* _О ЗАДАНИИ_
Сократите абзац отрывка, который начинается словами «Уложив детей», и сохраните его основные факты.

Уложив детей, Вера Ивановна сидит, бывало, в углу комнаты и читает вполголоса святцы. Перед ней на столе горит сальная свеча. Строгое лицо ее с длинным, прямым носом, освещенное сверху светом лампады, кажется неподвижным.
Сядешь против нее и начнешь говорить о том, что мучит и тревожит.
– Няня, папа нездоров, мама не в духе, в доме скучно, тоскливо, и письма давно нет…
– Это от губернатора-то? – спросит няня.
Я засмеюсь, что она так называет Кузминского. Няня рада, что насмешила меня.
– Напишет, чего тут горевать. Вам стыдно на жизнь жаловаться. Вам ли плохо живется. Все вас любят, балуют.
– Да, я знаю, – перебиваю я ее, – но…
– А вот вы намедни, – перебивает меня няня строгим голосом, – обедня еще не отошла, а вы на весь дом песни поете. Нешто это можно, это грех! Мало молитесь.
– Да, да, няня, это правда.
– Вот теперь великий пост, пойдемте завтра к ранней обедне.
– А дети как же? – спрошу я.
– Федору посадим. Мамаша меня пустили.
И я вставала в 5 часов и шла с няней в собор. Молитвенное настроение в соборе охватывало меня сразу. Несомненная горячая вера в Бога загоралась в душе, как неугасимый огонек. Становилось и легко, и радостно.

* _ИСХОДНЫЙ МАТЕРИАЛ_
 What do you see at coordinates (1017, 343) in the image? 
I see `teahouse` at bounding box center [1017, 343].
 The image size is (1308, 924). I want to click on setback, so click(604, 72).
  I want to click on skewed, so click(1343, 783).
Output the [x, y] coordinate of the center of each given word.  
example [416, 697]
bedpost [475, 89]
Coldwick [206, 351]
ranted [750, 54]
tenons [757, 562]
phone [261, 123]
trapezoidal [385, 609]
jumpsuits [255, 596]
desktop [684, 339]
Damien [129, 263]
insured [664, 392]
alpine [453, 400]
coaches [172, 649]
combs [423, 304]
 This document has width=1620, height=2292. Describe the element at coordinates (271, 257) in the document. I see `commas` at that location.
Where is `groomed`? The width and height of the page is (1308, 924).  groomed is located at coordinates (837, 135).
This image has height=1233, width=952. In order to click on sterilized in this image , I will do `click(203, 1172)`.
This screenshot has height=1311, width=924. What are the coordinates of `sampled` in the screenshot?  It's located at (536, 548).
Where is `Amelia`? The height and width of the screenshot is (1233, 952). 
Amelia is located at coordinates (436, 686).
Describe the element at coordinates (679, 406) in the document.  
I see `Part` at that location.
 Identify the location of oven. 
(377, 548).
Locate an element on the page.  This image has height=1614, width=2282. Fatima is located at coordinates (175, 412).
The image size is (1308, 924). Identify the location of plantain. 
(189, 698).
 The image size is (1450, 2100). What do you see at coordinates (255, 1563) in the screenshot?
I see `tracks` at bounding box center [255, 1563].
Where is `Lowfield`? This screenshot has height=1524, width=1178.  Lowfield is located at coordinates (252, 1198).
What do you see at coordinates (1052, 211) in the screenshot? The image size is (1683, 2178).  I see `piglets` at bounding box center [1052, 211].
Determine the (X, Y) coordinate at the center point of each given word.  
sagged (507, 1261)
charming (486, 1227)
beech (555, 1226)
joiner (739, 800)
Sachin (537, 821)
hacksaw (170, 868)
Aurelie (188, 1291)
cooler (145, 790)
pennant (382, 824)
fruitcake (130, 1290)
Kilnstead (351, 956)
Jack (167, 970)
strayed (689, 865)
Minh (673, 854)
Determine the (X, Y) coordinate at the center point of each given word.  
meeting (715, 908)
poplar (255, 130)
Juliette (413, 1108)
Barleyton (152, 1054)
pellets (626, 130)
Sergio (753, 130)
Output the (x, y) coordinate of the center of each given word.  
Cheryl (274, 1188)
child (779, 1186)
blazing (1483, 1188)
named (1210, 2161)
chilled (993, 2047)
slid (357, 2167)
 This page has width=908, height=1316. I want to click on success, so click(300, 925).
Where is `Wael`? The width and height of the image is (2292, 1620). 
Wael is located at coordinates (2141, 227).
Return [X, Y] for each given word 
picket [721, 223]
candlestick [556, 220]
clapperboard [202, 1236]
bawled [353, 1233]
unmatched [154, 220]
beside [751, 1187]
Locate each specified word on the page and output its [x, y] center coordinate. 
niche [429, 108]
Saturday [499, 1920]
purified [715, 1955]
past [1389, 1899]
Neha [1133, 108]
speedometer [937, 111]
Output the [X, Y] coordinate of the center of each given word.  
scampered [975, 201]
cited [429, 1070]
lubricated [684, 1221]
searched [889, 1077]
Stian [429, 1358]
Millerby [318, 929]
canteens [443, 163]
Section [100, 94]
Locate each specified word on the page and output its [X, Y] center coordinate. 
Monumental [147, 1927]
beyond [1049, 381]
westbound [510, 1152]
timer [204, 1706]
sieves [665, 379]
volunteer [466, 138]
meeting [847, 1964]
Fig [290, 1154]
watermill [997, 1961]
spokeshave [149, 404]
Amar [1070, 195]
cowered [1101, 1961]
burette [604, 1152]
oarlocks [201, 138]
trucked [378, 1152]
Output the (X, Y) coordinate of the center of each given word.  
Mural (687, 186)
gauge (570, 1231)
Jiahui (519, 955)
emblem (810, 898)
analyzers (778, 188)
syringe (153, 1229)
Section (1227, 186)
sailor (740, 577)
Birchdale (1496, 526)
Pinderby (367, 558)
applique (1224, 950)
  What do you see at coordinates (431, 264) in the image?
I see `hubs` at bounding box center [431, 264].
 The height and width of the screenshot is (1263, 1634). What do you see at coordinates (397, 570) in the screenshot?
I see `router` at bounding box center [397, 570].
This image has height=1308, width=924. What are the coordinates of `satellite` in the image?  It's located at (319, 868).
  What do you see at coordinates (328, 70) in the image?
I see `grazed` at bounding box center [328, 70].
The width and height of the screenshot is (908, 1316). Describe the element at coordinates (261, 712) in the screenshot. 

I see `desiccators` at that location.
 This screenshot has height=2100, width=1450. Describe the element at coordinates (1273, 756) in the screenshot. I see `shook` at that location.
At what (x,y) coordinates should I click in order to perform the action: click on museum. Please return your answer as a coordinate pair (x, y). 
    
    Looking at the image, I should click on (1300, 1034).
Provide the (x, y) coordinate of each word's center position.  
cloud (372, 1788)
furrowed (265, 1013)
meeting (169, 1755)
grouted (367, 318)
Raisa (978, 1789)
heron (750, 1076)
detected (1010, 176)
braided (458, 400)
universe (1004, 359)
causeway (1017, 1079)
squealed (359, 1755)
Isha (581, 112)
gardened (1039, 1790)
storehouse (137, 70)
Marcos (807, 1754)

* _ОТВЕТ К ЗАДАНИЮ_
Уложив детей, Вера Ивановна садится в углу комнаты и вполголоса читает святцы при сальной свече. Её строгое лицо с длинным прямым носом в свете лампады кажется неподвижным.